NLTK lemmatizer changing "less" to "le". Text doesn't make sense anymore

135 views Asked by At
from nltk.stem import WordNetLemmatizer
lemmatizer = WordNetLemmatizer()
lemmatizer.lemmatize('Less'.lower())

'le'

What's going on here, and how can I avoid this?

The word 'le' is now appearing all over my LDA topic model, and it doesn't make sense.

Who knows what other words it is affecting in the model. Should I avoid using the Lemmatizer or is there a way to fix this?

1

There are 1 answers

0
Maciej Skorski On

I will give more context in addition to the observation in comments. They key is to understand lemmatiziation rules. They depend on the part of speech. Your word is considered a noun (default) and gets its supposed plural suffix stripped twice. Similarly as with the noun mess or its misspeling mes.

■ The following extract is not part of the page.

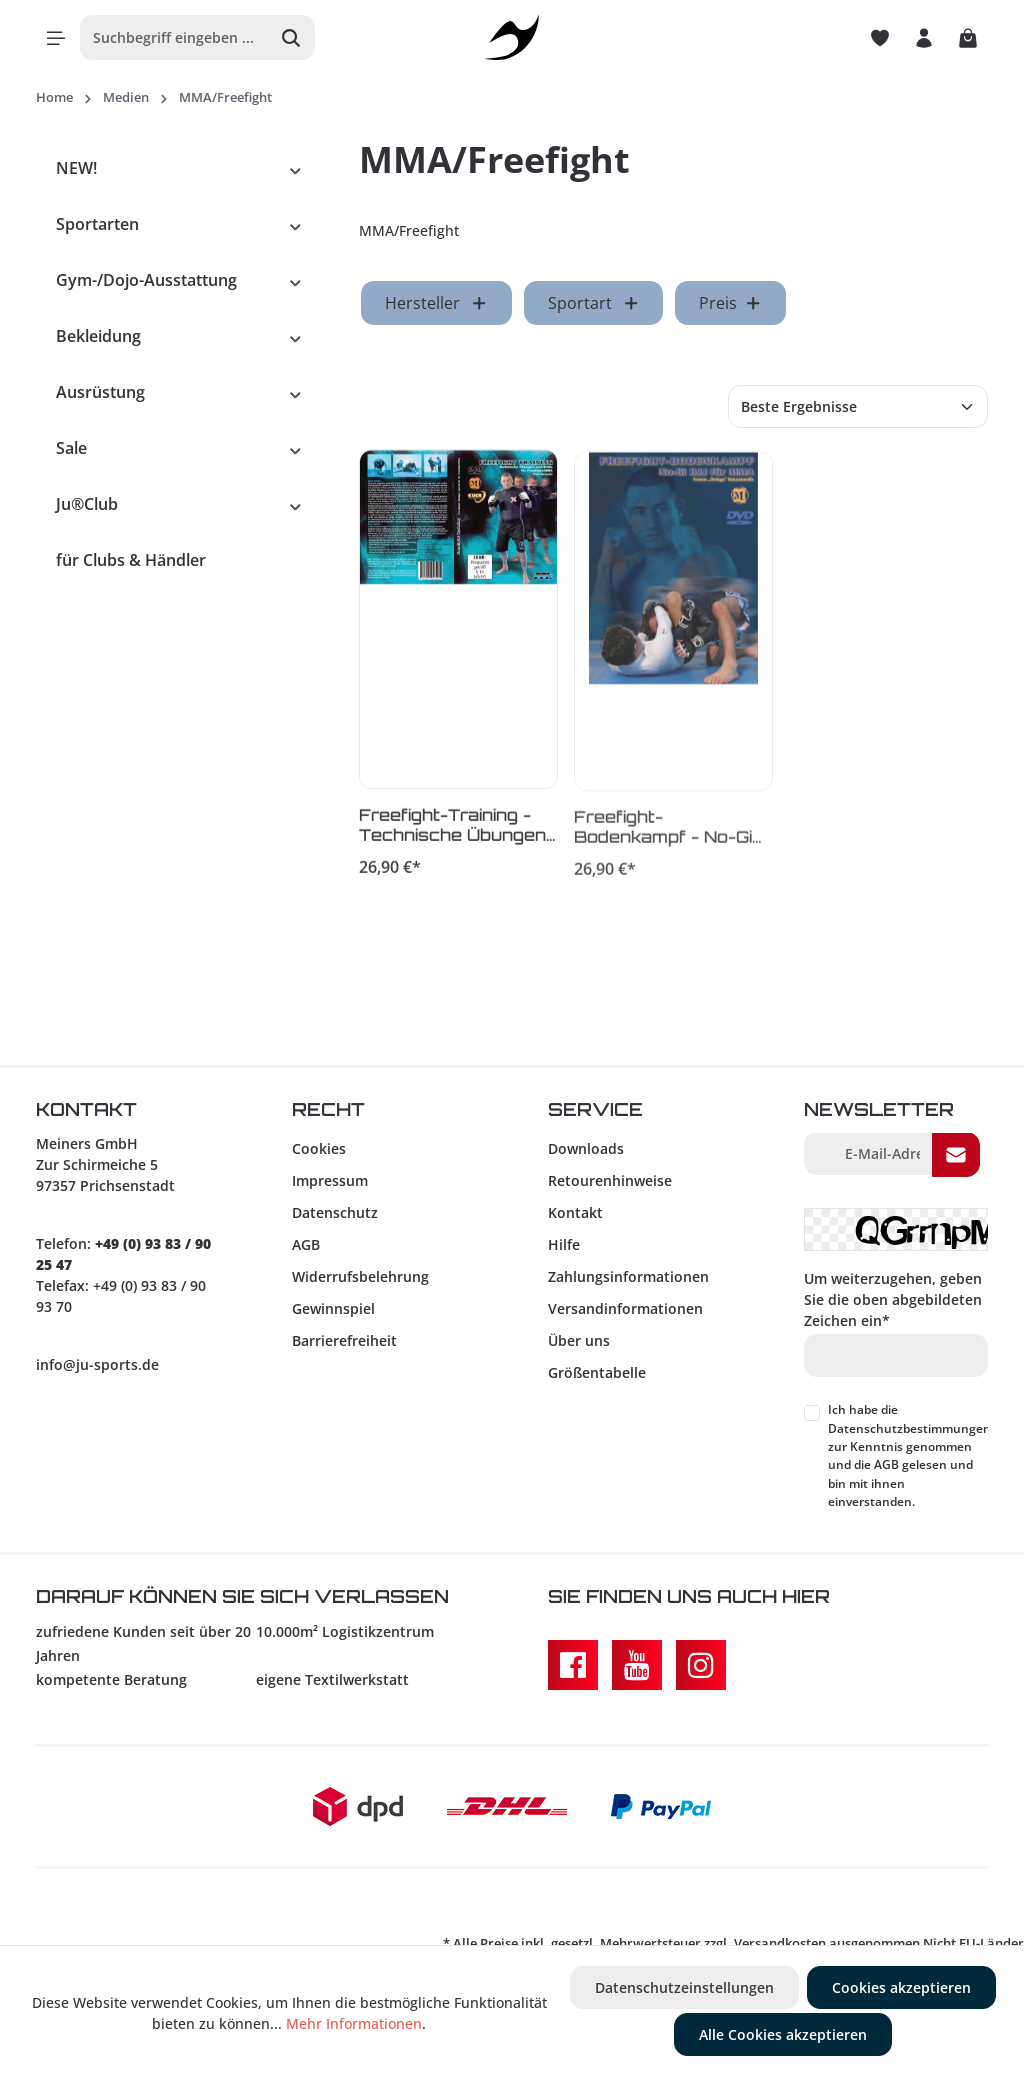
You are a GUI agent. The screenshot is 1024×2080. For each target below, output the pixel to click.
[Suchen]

from nltk.stem import WordNetLemmatizer
word = 'mes'
wnl = WordNetLemmatizer()
wnl.lemmatize(word) # me

In your case, the right option is (as in the comments)

word = 'less'
wnl = WordNetLemmatizer()
wnl.lemmatize(word, 'a') # less

More: the rules are

from nltk.corpus.reader import WordNetCorpusReader
WordNetCorpusReader.MORPHOLOGICAL_SUBSTITUTIONS
{'n': [('s', ''),
  ('ses', 's'),
  ('ves', 'f'),
  ('xes', 'x'),
  ('zes', 'z'),
  ('ches', 'ch'),
  ('shes', 'sh'),
  ('men', 'man'),
  ('ies', 'y')],
 'v': [('s', ''),
  ('ies', 'y'),
  ('es', 'e'),
  ('es', ''),
  ('ed', 'e'),
  ('ed', ''),
  ('ing', 'e'),
  ('ing', '')],
 'a': [('er', ''), ('est', ''), ('er', 'e'), ('est', 'e')],
 'r': [],
 's': [('er', ''), ('est', ''), ('er', 'e'), ('est', 'e')]}

For the whole algorithm, see the source code of WordNetLemmatizer.lemmatize.